** start of Source material **

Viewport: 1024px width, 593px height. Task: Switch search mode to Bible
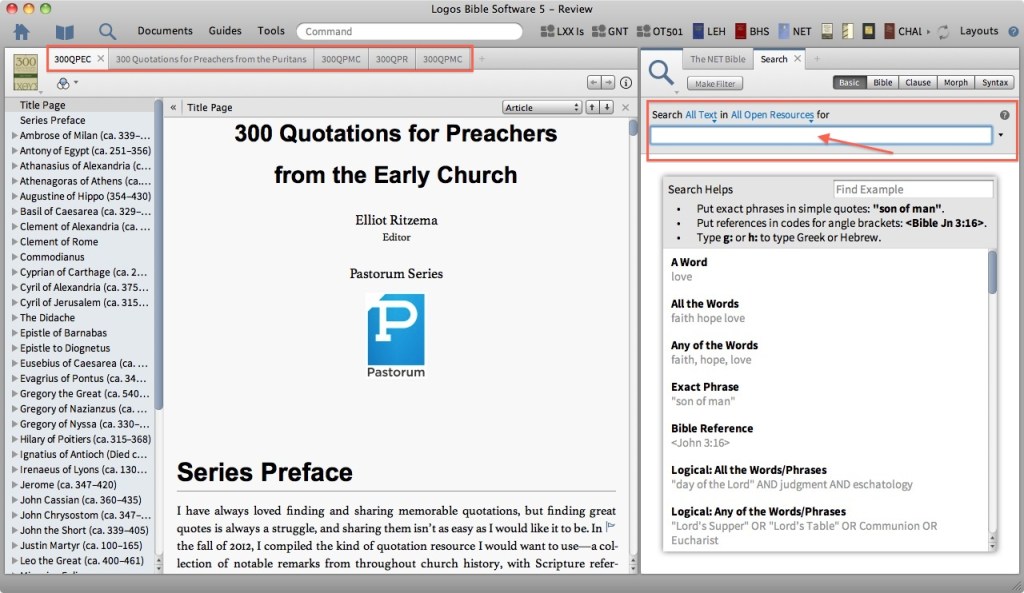coord(883,82)
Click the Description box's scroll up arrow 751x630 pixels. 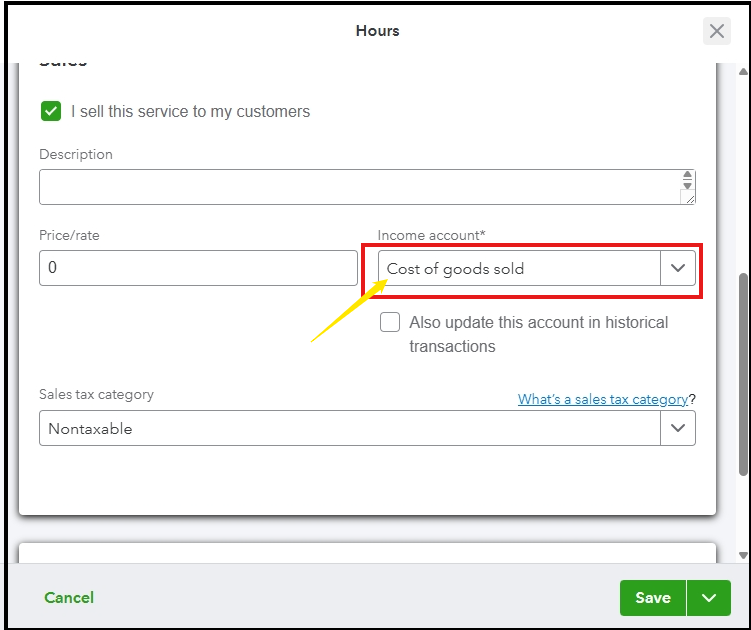[687, 175]
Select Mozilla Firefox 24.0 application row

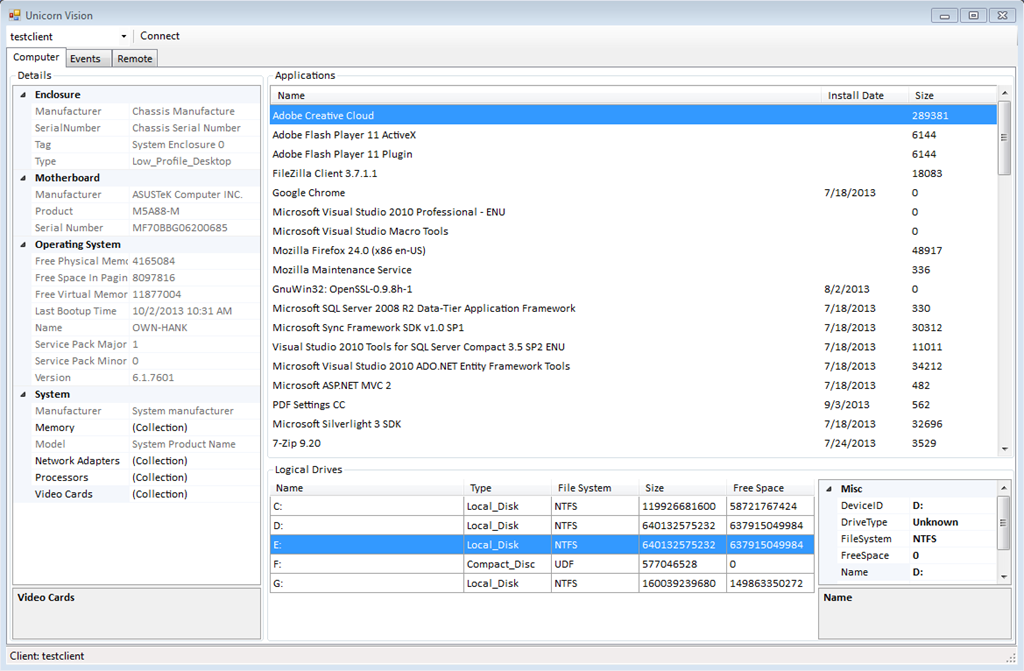[x=349, y=251]
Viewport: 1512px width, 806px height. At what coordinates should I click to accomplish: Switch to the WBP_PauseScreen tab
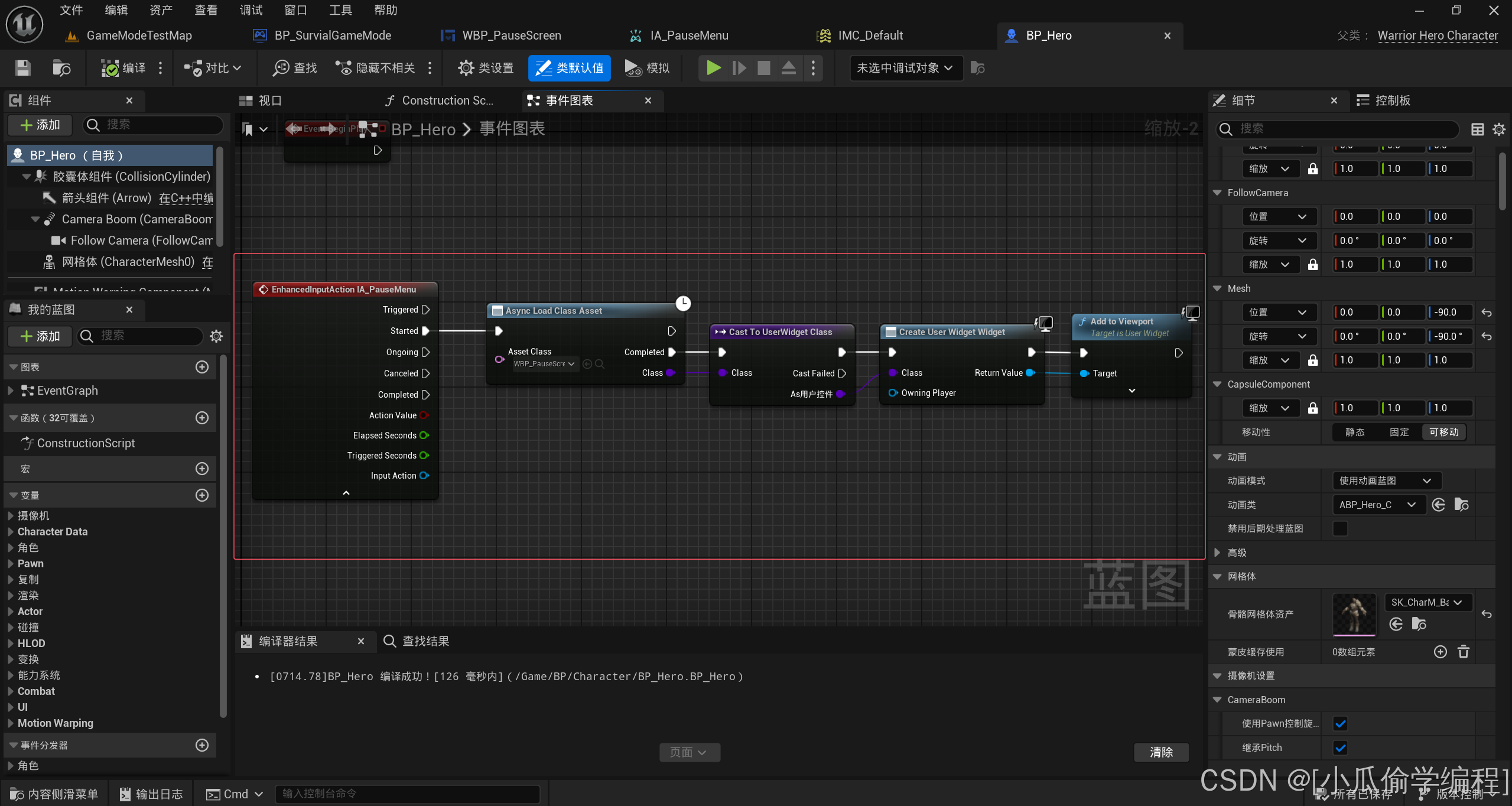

** end of Source material **

Rewrite the material from the line holding "Select Mozilla Firefox 24.0 application row" through the end, swapping "application" for "program" and keeping everything else unchanged. Leave the pictures out of your answer.

__Solution__:
Select Mozilla Firefox 24.0 program row

[x=349, y=251]
Viewport: 1512px width, 806px height. At what coordinates should I click to accomplish: Switch to the WBP_PauseScreen tab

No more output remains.